President Trump will leave office Wednesday as the undisputed head of the Republican Party despite the events of the past two weeks. Most pundits think he will continue his hold over the party’s voters well into the future. Don’t bet on it.

Trump’s dominance has been based on two factors: his stunning ability to dominate the news cycle and his advocacy of issues and concerns that other Republican leaders had neglected. Both factors contributed to his meteoric rise in 2016, and his election meant it was impossible to ignore him. Everything a president says is newsworthy, and Trump manipulated that for all it was worth. For 5½ years, almost every political news cycle started with what Trump said or did, or with what was to be done to stop him. That, plus his canny ability to co-opt nearly every orthodox Republican faction and make himself their champion, gave no room for other potential leaders to make their mark.

Being out of office, however, will deprive Trump of his bully pulpit. Networks and reporters no longer have to cover his every word, and many will likely not do so. There will be those on the right who do, especially the networks and outlets that are trying to supplant dominant rivals such as Fox News. But even then, there will be competition for political news from the Biden administration and other events in Washington. Trump can comment on those, and his comments may be covered initially. But he will no longer be able to shape the news with his every breath, and that alone gives other Republicans space to enter the field.

Republicans have also learned how out of touch many of them were with their own voters. Before Trump, Republicans had either shied away from sharp words on illegal immigration or had signaled that they were more concerned with welcoming immigrants than controlling illegal border crossings. They ignored the devastation that global trade had wrought in the Midwest and other regions of the country, something Trump loudly campaigned against. They failed to grasp how afraid many evangelical Christians and others were of the creeping secularization that too often seemed like a war on traditional Christianity itself. Party orthodoxy has shifted as a result, meaning Republican voters will likely see other leaders whom they can follow.

Then there is the looming impeachment trial in the Senate. Democrats are not going to give this up, as they know hatred of Trump is the best way to keep their coalition unified and drive a wedge among Republicans. Assuming the trial goes forward despite assertions that it is not constitutional to try a president who has left office, the Senate trial will place Trump’s post-election behavior front and center of public attention. But that could work in the Republican Party’s favor, too.

GOP voters will have to listen to the evidence presented against him, especially concerning whether the election was really stolen. Many will tune that out, and Trump will marshal all his legions to persuade them to do just that. But Senate Republican leader Mitch McConnell’s seeming openness to convicting Trump means that many Republican-leaning outlets will likely not fall into line with Trump. That means many Republicans will be inclined to listen, and when they do, they will hear things they have never heard before. It’s conceivable that Republican support for Trump will quickly erode, just as it did for President Richard M. Nixon when hearings into the Watergate break-in showed he was at best a shady figure.

The combination of these factors could easily lead to a rapid decline in Trump’s hold over the party.
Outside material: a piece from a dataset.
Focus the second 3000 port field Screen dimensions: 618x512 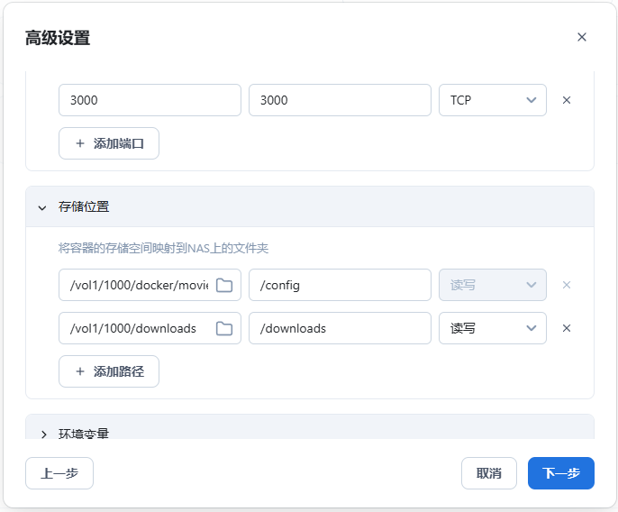(x=340, y=100)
Voters anxious about economic justice, the defense of traditional American values and religious liberty will see other figures who can ably back these concerns. These voters could also see Trump in a new light and, in many cases, reluctantly decide his time has passed.
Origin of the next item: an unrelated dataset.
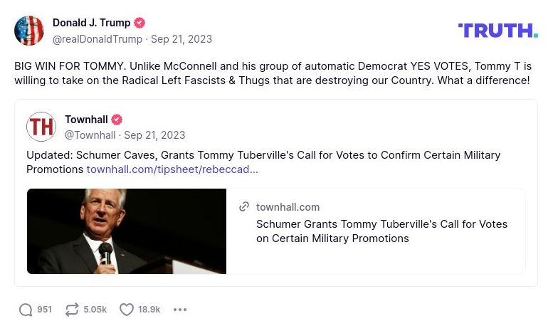
Task: Click the Tommy Tuberville photo thumbnail
Action: tap(127, 231)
None of this means Trump won’t remain an influence in the party for the next two years. It does, however, mean that he might no longer be the indisputable front-runner for the party’s 2024 presidential nomination should he avoid Senate conviction. Once there is space for credible alternatives to arise, he would have to engage in a novel sort of combat: battling other conservative populists who share his concerns but don’t have his baggage. There’s no reason to presume he wins that fight.

Trump partisans and opponents have the same incentive to overstate Trump’s continuing political strength. After five years of being engulfed in the Trump tsunami, though, it could just be time for his tide to flow out.

Early on Jan. 6, The Post's Kate Woodsome saw signs of violence hours before thousands of former president Donald Trump loyalists besieged the Capitol. (The Washington Post)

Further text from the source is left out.